Коттон прислушался. Что-то было неладно. Он насчитал четыре работающих транзистора вместо пяти. Сев на кровать, он заглянул под соседнюю койку. Лалли-2 там не было. Надев кеды, Коттон – как был, в трусах – пришлепал к дверям и по дорожке дошел до сортира. Там горел свет, но никого не было. В душевой тоже. Назад Коттон вернулся уже быстрее и, снова заглянув под койку, обнаружил, что наполовину обгоревшей поролоновой подушечки, которую Лалли-2 привез с собой из дома, тоже нет. Все ясно. Минуту он не двигался. Спросонья познабливало. Коттон знал, что случилось, но и себе самому не признался бы, что знает.

Он подошел к койке Лалли-1, зажал ему рот ладонью и ткнул под ребра. Лалли-1 дернулся и замычал.

– Где твой брат? – прошептал Коттон и убрал ладонь.

– Смылся.

– Знаю, что смылся. Куда?

Лалли-1 объяснил куда и добавил:

– Он говорил, что сбежит. Вот и сбежал. Тебе-то что?

Коттон пришел в ярость.
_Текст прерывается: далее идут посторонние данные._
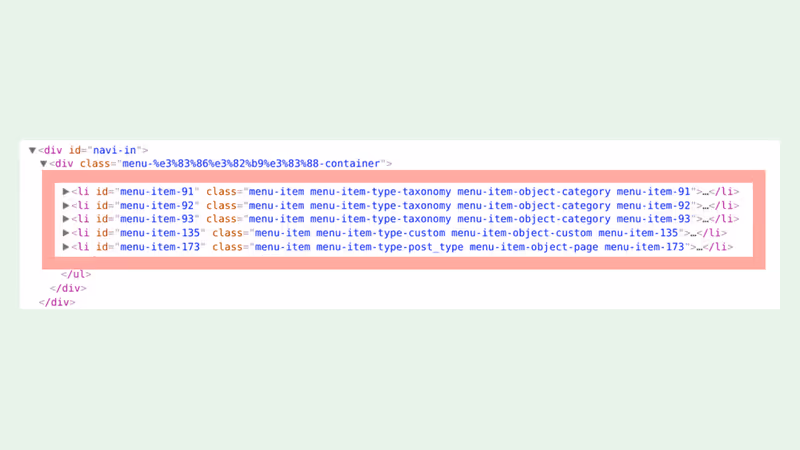
Task: Expand the menu-item-173 li element
Action: pyautogui.click(x=66, y=247)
Лалли-1 было четырнадцать, а его брату только двенадцать.

– Неужели тебе наплевать? – прошипел Коттон.

– А чего? Дело хозяйское.

– Ну а мне вот не наплевать! И тебе плевать не советую. Он что, пешком туда и обратно?

– Сказал, до города пешком доберется, а оттуда – автостопом.
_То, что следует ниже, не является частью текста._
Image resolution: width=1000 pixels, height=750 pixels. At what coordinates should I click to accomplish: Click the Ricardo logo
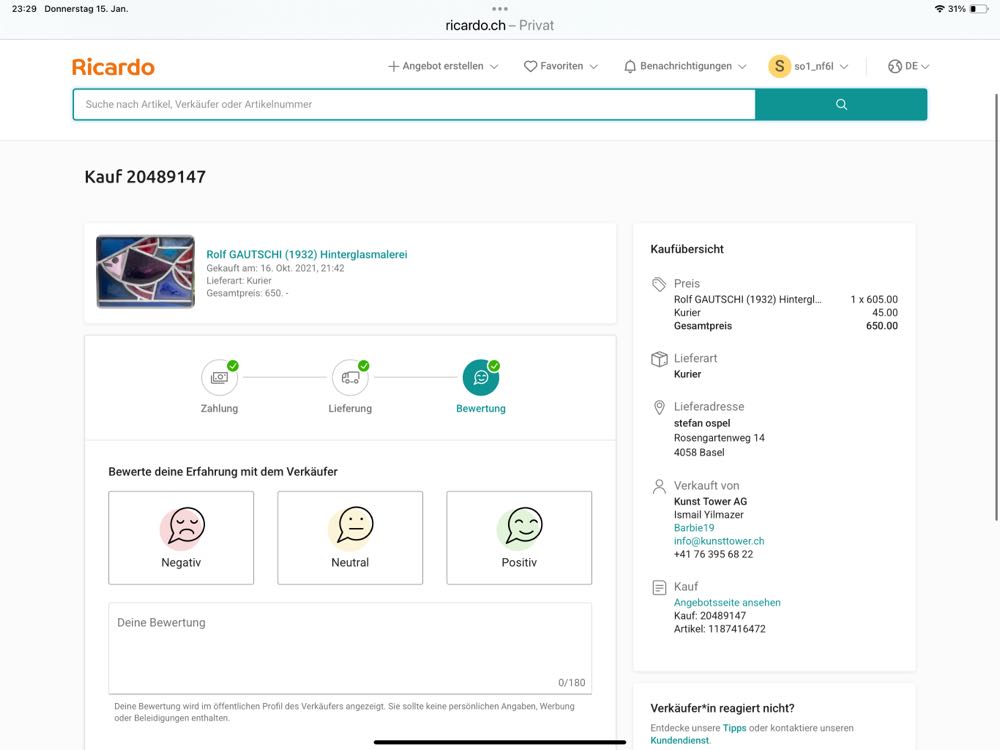click(113, 67)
– Ненормальный. Ладно, вылезай из спальника. Отправляемся на поиски. Все вместе.

– Я пас.

– Ну нет, черта с два. Ты у меня пойдешь как миленький. Вставай. А я разбужу остальных.

Подходя к каждому по очереди, зажимая спящему рот ладонью, шепотом сообщая, что надо вставать и одеваться, потому что Лалли-2 дал деру и придется его ловить, Коттон разбудил Тефта, Шеккера и Гуденау, которые в холодном поту выскочили из пыточных камер страшного сна. Спасение было в действии. Как и Коттон, они понимали, почему сбежал Лалли-2 и куда он отправился. Даже ночь не могла напугать после такого дня. Когда Коттон натянул джинсы и майку, они уже были готовы, крадучись, как индейцы, вышли за ним на улицу и даже сообразили оставить включенными транзисторы, чтобы от непривычной тишины не проснулся их вожатый – Лимонад. Коттон мог ими гордиться. В кои-то веки проявили смекалку.